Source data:
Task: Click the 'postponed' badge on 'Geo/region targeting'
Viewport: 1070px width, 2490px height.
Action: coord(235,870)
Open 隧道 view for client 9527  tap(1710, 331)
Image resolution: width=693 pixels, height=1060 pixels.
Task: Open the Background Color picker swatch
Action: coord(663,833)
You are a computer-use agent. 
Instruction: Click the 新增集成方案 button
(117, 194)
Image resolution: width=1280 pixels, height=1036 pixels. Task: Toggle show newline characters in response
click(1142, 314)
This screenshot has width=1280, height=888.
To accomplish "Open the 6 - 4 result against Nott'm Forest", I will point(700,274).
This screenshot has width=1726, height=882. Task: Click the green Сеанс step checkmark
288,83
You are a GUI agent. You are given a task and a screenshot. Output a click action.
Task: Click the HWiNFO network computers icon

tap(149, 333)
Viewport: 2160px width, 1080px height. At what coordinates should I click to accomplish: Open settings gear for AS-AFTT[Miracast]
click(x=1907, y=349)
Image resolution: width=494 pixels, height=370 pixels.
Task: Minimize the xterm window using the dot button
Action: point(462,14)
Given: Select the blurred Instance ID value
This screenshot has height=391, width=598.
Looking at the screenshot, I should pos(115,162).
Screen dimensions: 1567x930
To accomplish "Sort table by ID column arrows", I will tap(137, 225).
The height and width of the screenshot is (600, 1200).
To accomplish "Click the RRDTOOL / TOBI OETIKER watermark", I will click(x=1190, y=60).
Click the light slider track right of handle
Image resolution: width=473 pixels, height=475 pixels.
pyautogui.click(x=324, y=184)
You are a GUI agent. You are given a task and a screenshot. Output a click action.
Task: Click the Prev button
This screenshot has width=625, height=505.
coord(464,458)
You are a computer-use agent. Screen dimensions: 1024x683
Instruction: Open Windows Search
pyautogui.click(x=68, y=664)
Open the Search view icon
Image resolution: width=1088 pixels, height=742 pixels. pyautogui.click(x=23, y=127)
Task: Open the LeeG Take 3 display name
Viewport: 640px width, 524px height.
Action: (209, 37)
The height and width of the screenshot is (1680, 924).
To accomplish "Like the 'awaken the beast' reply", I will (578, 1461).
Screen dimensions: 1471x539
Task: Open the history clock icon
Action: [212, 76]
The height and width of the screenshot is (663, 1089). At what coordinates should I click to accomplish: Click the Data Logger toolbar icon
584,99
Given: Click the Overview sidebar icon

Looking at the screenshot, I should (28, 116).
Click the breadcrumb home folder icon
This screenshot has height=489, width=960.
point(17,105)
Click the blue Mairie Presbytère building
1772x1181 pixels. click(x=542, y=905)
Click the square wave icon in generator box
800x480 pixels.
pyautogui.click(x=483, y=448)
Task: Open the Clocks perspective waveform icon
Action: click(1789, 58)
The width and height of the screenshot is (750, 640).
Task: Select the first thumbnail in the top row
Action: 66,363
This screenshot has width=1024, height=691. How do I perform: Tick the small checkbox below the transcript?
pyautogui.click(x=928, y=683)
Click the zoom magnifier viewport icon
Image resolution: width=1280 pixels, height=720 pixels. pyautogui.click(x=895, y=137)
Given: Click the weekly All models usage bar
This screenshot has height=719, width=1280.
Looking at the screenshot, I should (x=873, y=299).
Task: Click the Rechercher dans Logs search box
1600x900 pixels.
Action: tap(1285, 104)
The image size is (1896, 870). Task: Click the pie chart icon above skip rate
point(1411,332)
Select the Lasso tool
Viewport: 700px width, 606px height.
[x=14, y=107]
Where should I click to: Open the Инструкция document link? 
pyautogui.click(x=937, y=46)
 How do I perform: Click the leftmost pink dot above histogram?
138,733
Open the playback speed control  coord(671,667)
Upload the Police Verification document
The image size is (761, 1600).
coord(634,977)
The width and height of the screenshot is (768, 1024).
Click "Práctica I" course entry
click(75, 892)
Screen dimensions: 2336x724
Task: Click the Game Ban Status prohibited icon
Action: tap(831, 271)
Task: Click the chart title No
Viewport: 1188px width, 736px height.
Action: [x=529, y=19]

* **WORK TASK**:
Every entry, from first to last, is to be reproduced exactly.

* **SOLUTION**:
Task: Click the 'postponed' badge on 'Geo/region targeting'
Viewport: 1070px width, 2490px height.
Action: coord(235,870)
Open 隧道 view for client 9527  tap(1710, 331)
Image resolution: width=693 pixels, height=1060 pixels.
Task: Open the Background Color picker swatch
Action: coord(663,833)
You are a computer-use agent. 
Instruction: Click the 新增集成方案 button
(117, 194)
Image resolution: width=1280 pixels, height=1036 pixels. Task: Toggle show newline characters in response
click(1142, 314)
This screenshot has width=1280, height=888.
To accomplish "Open the 6 - 4 result against Nott'm Forest", I will point(700,274).
This screenshot has width=1726, height=882. Task: Click the green Сеанс step checkmark
288,83
You are a GUI agent. You are given a task and a screenshot. Output a click action.
Task: Click the HWiNFO network computers icon

tap(149, 333)
Viewport: 2160px width, 1080px height. At what coordinates should I click to accomplish: Open settings gear for AS-AFTT[Miracast]
click(x=1907, y=349)
Image resolution: width=494 pixels, height=370 pixels.
Task: Minimize the xterm window using the dot button
Action: point(462,14)
Given: Select the blurred Instance ID value
This screenshot has height=391, width=598.
Looking at the screenshot, I should pos(115,162).
Screen dimensions: 1567x930
To accomplish "Sort table by ID column arrows", I will tap(137, 225).
The height and width of the screenshot is (600, 1200).
To accomplish "Click the RRDTOOL / TOBI OETIKER watermark", I will click(x=1190, y=60).
Click the light slider track right of handle
Image resolution: width=473 pixels, height=475 pixels.
pyautogui.click(x=324, y=184)
You are a GUI agent. You are given a task and a screenshot. Output a click action.
Task: Click the Prev button
This screenshot has width=625, height=505.
coord(464,458)
You are a computer-use agent. Screen dimensions: 1024x683
Instruction: Open Windows Search
pyautogui.click(x=68, y=664)
Open the Search view icon
Image resolution: width=1088 pixels, height=742 pixels. pyautogui.click(x=23, y=127)
Task: Open the LeeG Take 3 display name
Viewport: 640px width, 524px height.
Action: (209, 37)
The height and width of the screenshot is (1680, 924).
To accomplish "Like the 'awaken the beast' reply", I will (578, 1461).
Screen dimensions: 1471x539
Task: Open the history clock icon
Action: [212, 76]
The height and width of the screenshot is (663, 1089). At what coordinates should I click to accomplish: Click the Data Logger toolbar icon
584,99
Given: Click the Overview sidebar icon

Looking at the screenshot, I should (28, 116).
Click the breadcrumb home folder icon
This screenshot has height=489, width=960.
point(17,105)
Click the blue Mairie Presbytère building
1772x1181 pixels. click(x=542, y=905)
Click the square wave icon in generator box
800x480 pixels.
pyautogui.click(x=483, y=448)
Task: Open the Clocks perspective waveform icon
Action: click(1789, 58)
The width and height of the screenshot is (750, 640).
Task: Select the first thumbnail in the top row
Action: 66,363
This screenshot has width=1024, height=691. How do I perform: Tick the small checkbox below the transcript?
pyautogui.click(x=928, y=683)
Click the zoom magnifier viewport icon
Image resolution: width=1280 pixels, height=720 pixels. pyautogui.click(x=895, y=137)
Given: Click the weekly All models usage bar
This screenshot has height=719, width=1280.
Looking at the screenshot, I should (x=873, y=299).
Task: Click the Rechercher dans Logs search box
1600x900 pixels.
Action: tap(1285, 104)
The image size is (1896, 870). Task: Click the pie chart icon above skip rate
point(1411,332)
Select the Lasso tool
Viewport: 700px width, 606px height.
[x=14, y=107]
Where should I click to: Open the Инструкция document link? 
pyautogui.click(x=937, y=46)
 How do I perform: Click the leftmost pink dot above histogram?
138,733
Open the playback speed control  coord(671,667)
Upload the Police Verification document
The image size is (761, 1600).
coord(634,977)
The width and height of the screenshot is (768, 1024).
Click "Práctica I" course entry
click(75, 892)
Screen dimensions: 2336x724
Task: Click the Game Ban Status prohibited icon
Action: tap(831, 271)
Task: Click the chart title No
Viewport: 1188px width, 736px height.
Action: [x=529, y=19]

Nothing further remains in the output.